- Events, Blogs & News
We use artificial intelligence (AI) on a daily basis. Thanks to AI, our search queries get better answers every day, while media systems suggest films and series that might interest us. If we contact a customer service, online chatbots step in to help us. In the years ahead, this automation will only continue to increase, since we are on the eve of a new industrial revolution in which robots will be lending a helping hand.
The question is what AI is precisely; the algorithm is software that mimics human intelligence by conducting tasks. By using data during these procedures, they can improve processes, which means that they can learn. Various stages exist in such learning systems.
Software with limited AI conducts tasks much better and more quickly than humans do. Traditional chess computers have been consistently beating humans for years, while computers can translate basic texts in a flash which would take humans hours or even days. This type of intelligence is restricted to "if x happens, then y needs to be activated" scenarios. The business world is automating all sorts of processes using robotic process automation (RPA) in order to relinquish repetitive tasks. For instance, if stocks drop below a prescribed level, the system will immediately dispatch a purchase order. The intelligence that such systems have is derived from a programmer who transforms these connections into code, which provides predictable outcomes.
A next evolutionary step following RPA is intelligent process automation (IPA), which is fed by real self-learning systems. The brain is referred to as "machine learning." These algorithms learn without guidance from new input. Examples include spam filters, facial recognition, and self-driving vehicles. Machine learning is fueled by data, including big data. The algorithm is continually learning from the data which it is given, interpreting it, recognizing patterns, and using this input to generate new data that optimizes the algorithm. As a result, the outcomes change over time and with the input of more data.

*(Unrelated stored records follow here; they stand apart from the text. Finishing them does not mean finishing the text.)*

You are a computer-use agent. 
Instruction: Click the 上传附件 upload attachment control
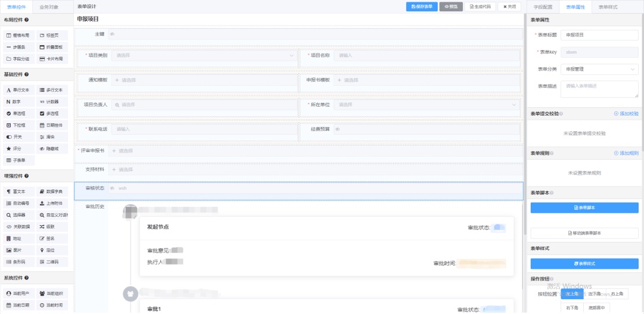coord(52,203)
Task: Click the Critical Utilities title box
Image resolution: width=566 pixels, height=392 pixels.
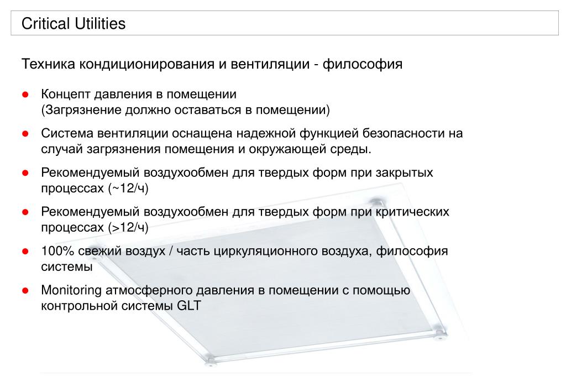Action: click(x=285, y=23)
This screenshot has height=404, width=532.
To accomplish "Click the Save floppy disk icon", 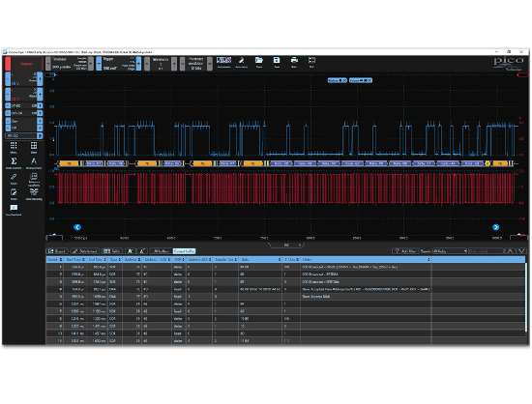I will click(277, 62).
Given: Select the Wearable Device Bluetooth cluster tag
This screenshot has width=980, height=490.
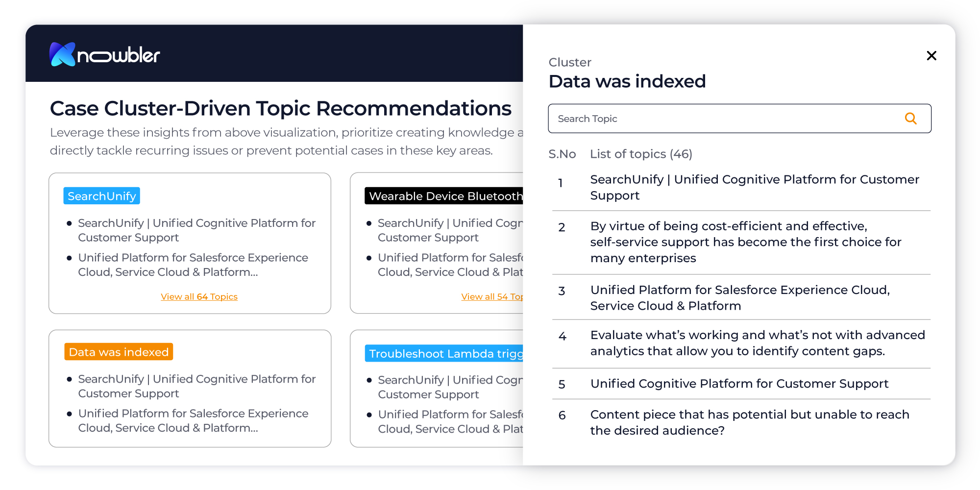Looking at the screenshot, I should 445,196.
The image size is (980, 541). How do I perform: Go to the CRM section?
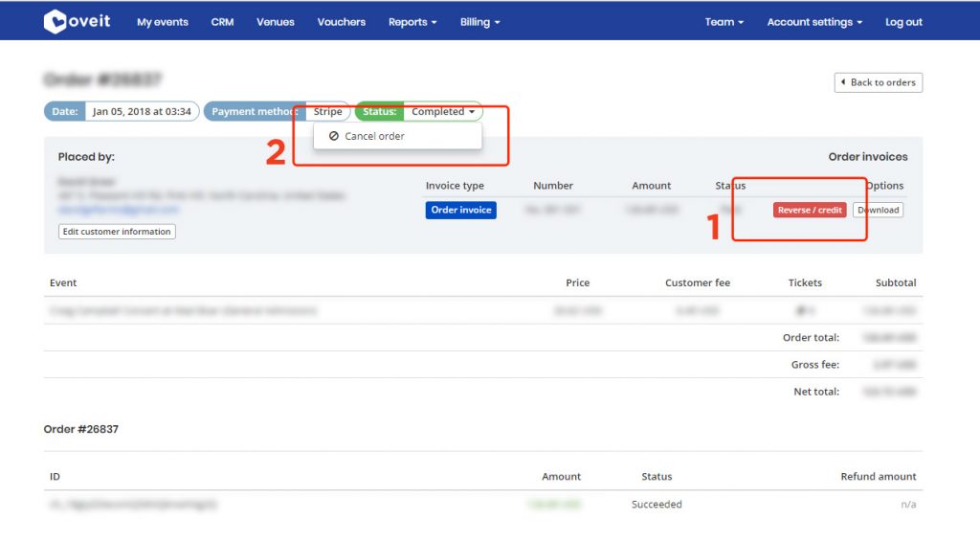(x=222, y=22)
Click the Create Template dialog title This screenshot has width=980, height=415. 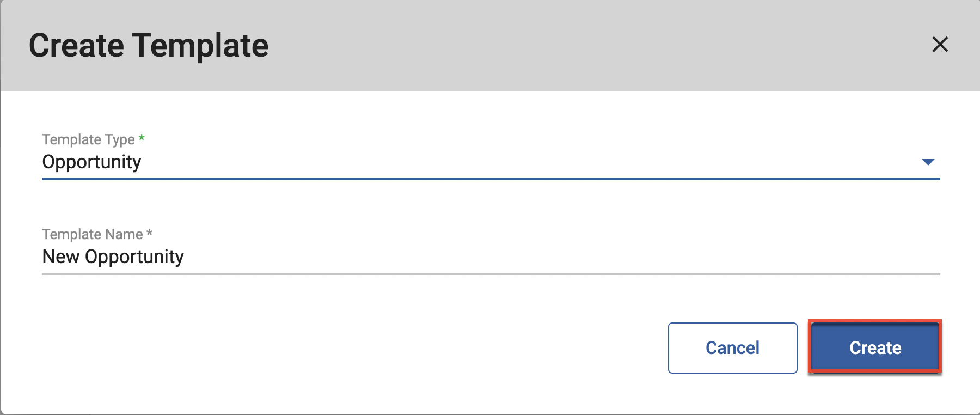tap(149, 45)
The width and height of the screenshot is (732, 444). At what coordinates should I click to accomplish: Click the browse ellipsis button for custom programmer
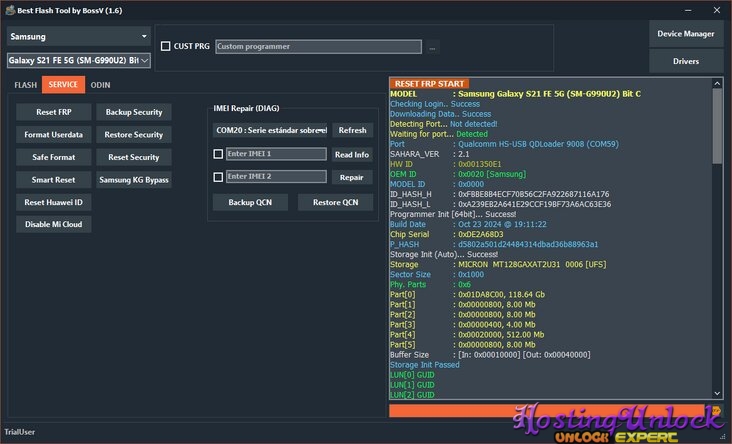pos(432,47)
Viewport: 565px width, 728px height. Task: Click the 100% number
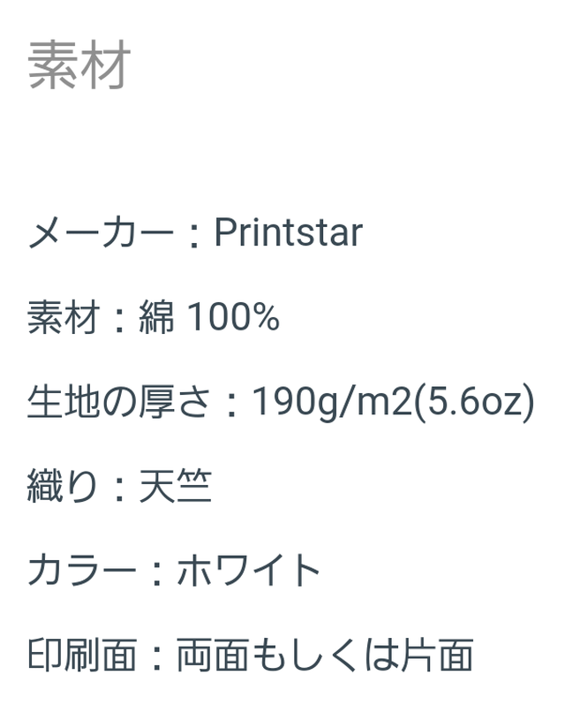233,317
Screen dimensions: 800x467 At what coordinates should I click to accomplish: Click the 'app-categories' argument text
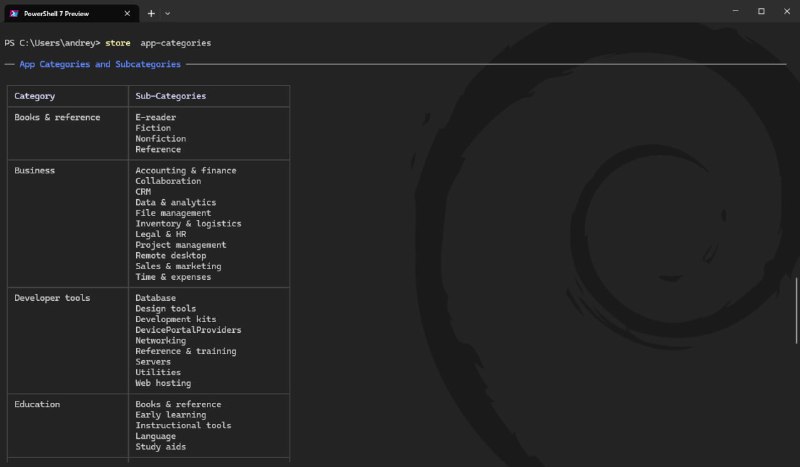[x=176, y=43]
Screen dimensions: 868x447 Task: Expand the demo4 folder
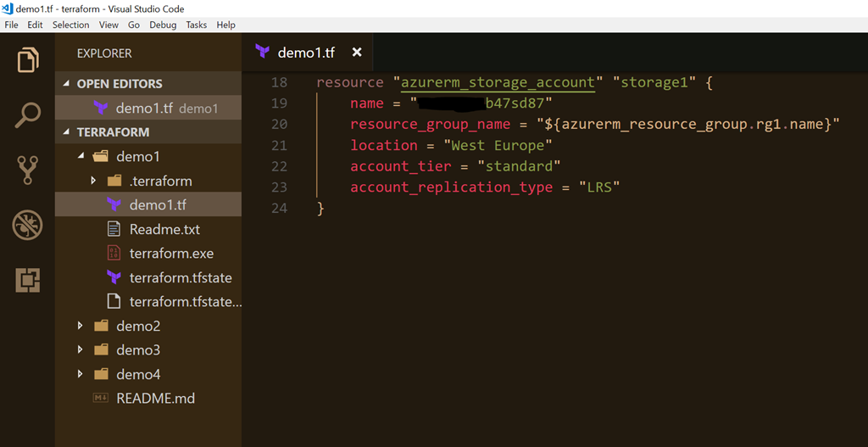click(x=81, y=374)
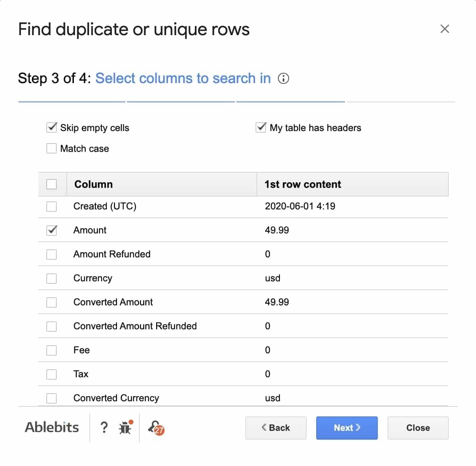Tick the select-all checkbox in header
The height and width of the screenshot is (466, 476).
tap(52, 184)
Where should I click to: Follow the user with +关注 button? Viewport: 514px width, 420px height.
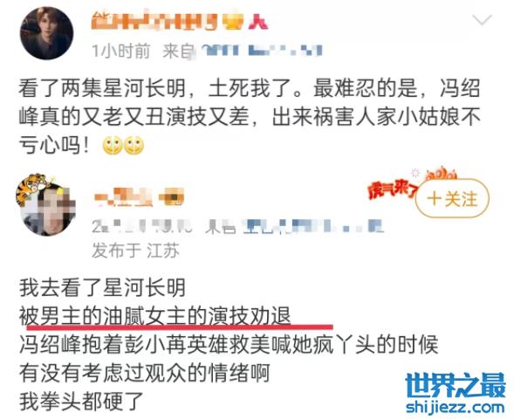click(452, 198)

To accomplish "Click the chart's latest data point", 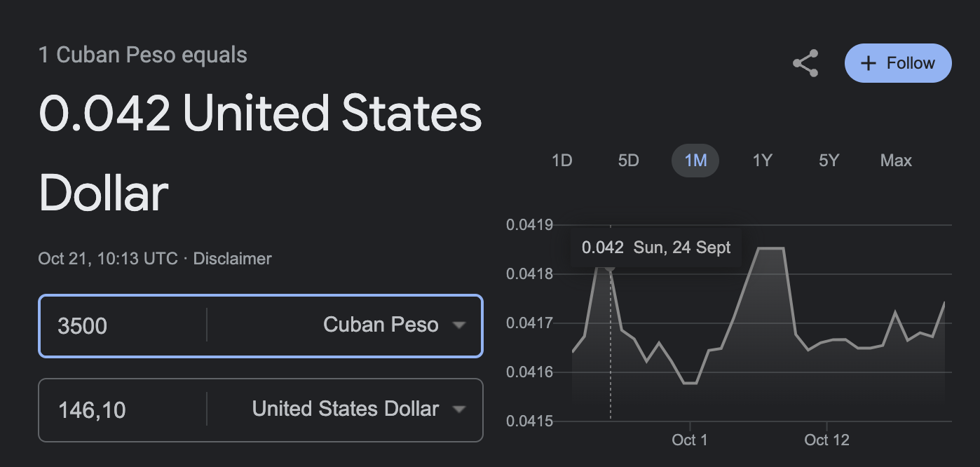I will [944, 303].
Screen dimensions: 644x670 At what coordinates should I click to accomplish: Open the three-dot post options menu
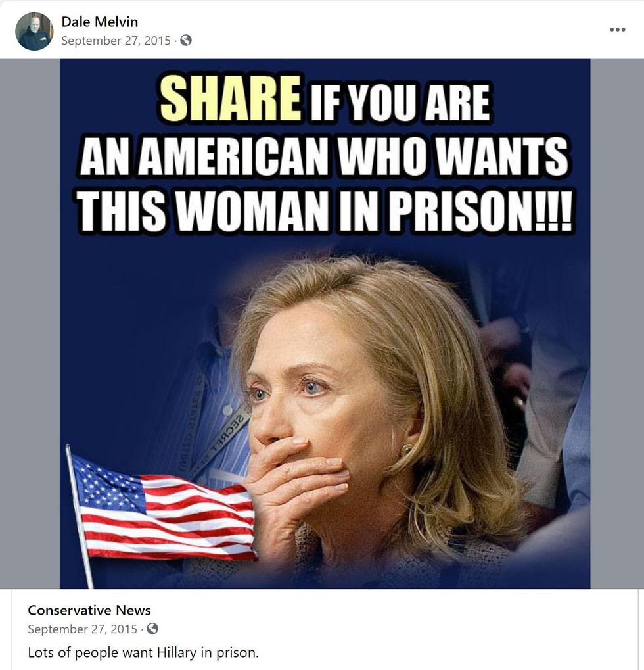click(x=617, y=30)
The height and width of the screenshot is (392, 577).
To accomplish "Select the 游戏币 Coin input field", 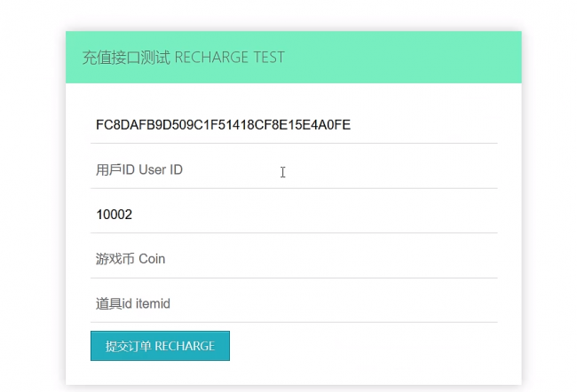I will tap(294, 259).
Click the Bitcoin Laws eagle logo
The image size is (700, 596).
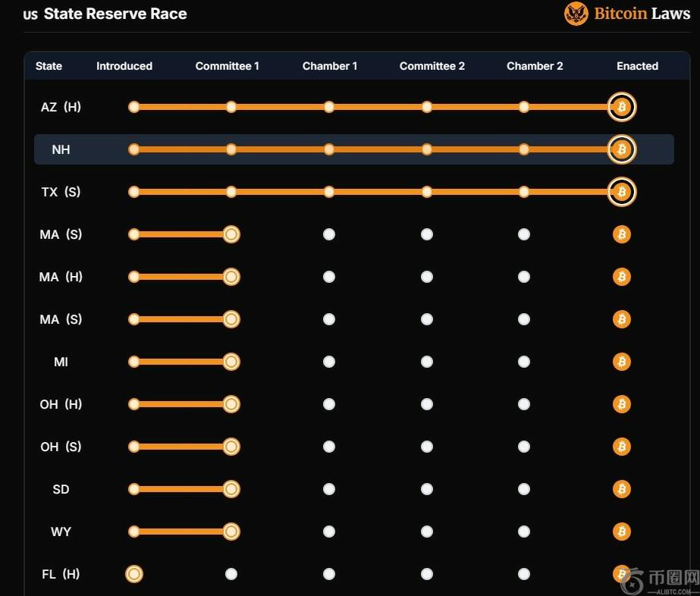pos(576,14)
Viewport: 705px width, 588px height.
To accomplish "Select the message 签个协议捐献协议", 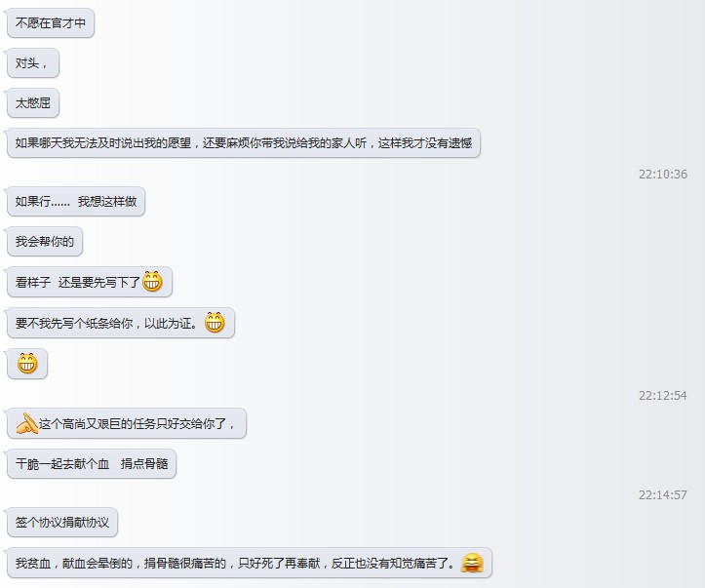I will coord(62,523).
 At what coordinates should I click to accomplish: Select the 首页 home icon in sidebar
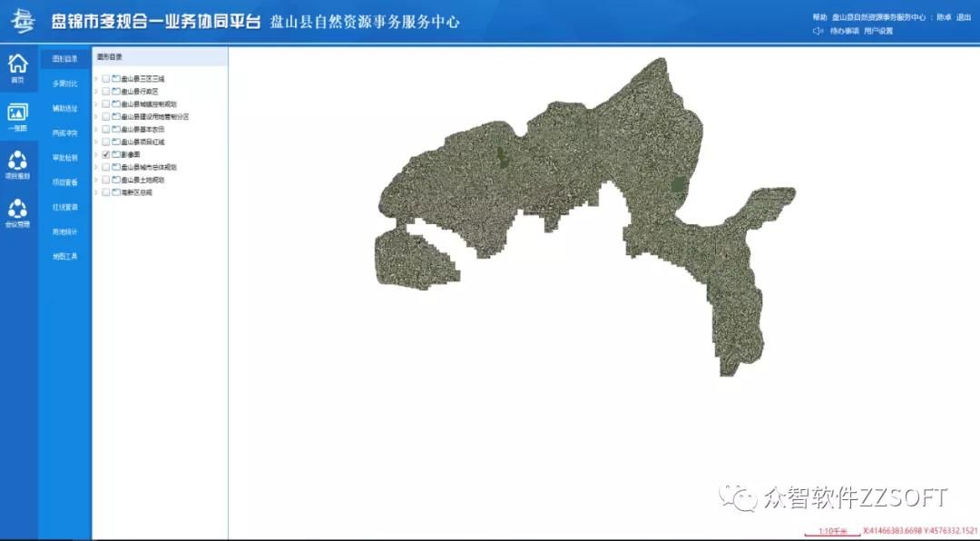pos(17,64)
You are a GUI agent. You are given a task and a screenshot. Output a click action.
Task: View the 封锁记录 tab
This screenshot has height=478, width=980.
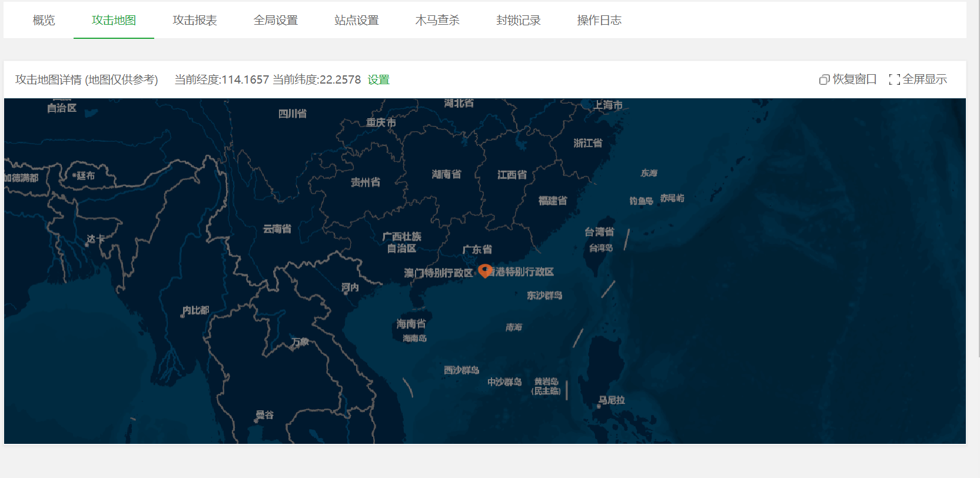coord(518,21)
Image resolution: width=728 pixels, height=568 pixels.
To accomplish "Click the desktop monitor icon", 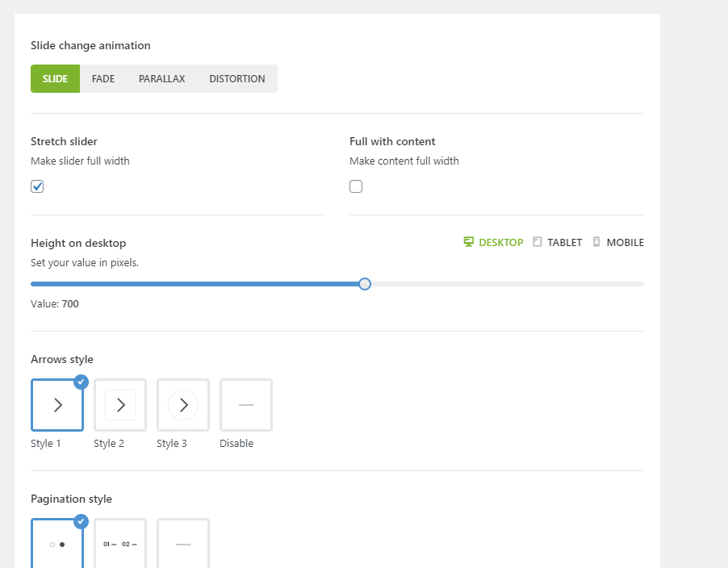I will click(x=468, y=242).
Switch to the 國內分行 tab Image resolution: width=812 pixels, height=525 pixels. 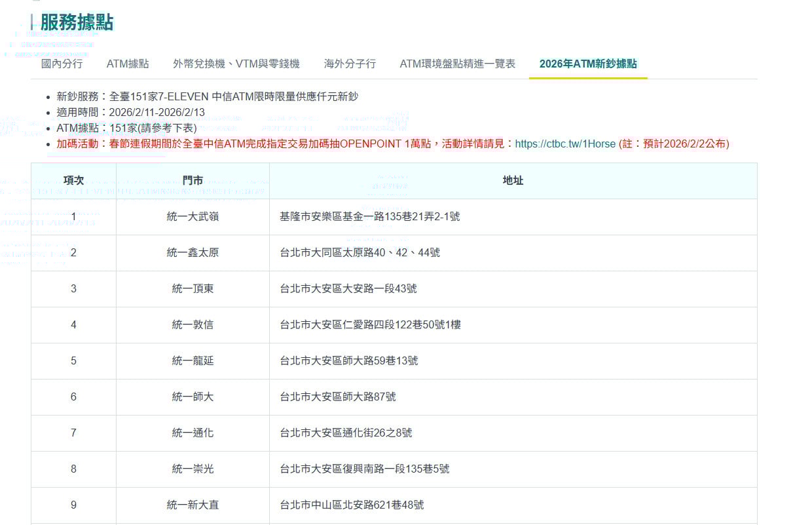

Providing the algorithm with new data allows it to learn in order to make better and better decisions. It does require new data for this purpose, which is referred to as training data; for instance, test drives made by self-driving cars. Each trip provides new data and experiences, with the car subsequently being able to hit the road independently, while machine learning selects the route. The automatic analysis of various data sets provides insight into such things as future production demand. Thanks to machine learning, major improvements can be made to supply chain management, collaboration, logistics, and warehouse management.
Large amounts of data are required to train these types of systems. A first step is measuring all sorts of processes from the production chain or supply chain. By equipping machines and products with sensors, insight into processes can be gained. Using existing information supplemented with new information, colleagues can engage in automating processes with which they deal in their daily work themselves. They can use the JD Edwards Orchestrator to do so, without extensive experience with programming. The data can also feed machine learning tools, which in turn can make material handling systems and speech interfaces increasingly intelligent. Autonomously driving vehicles are another possibility, increasing efficiency and decreasing the chances of human error.
With AI, it should ultimately be possible to create an entirely self-organizing organization, although this future is still ahead of us. However, it is a good idea to already start considering how to deploy automation, harvest as much relevant data as possible, and think about how to further analyze this data. In any case, this process will yield a strategic advantage. By collecting this data and connecting machine learning tools to enterprise resource planning (ERP), you can lower costs and improve margins. So look into the possibilities and get started today!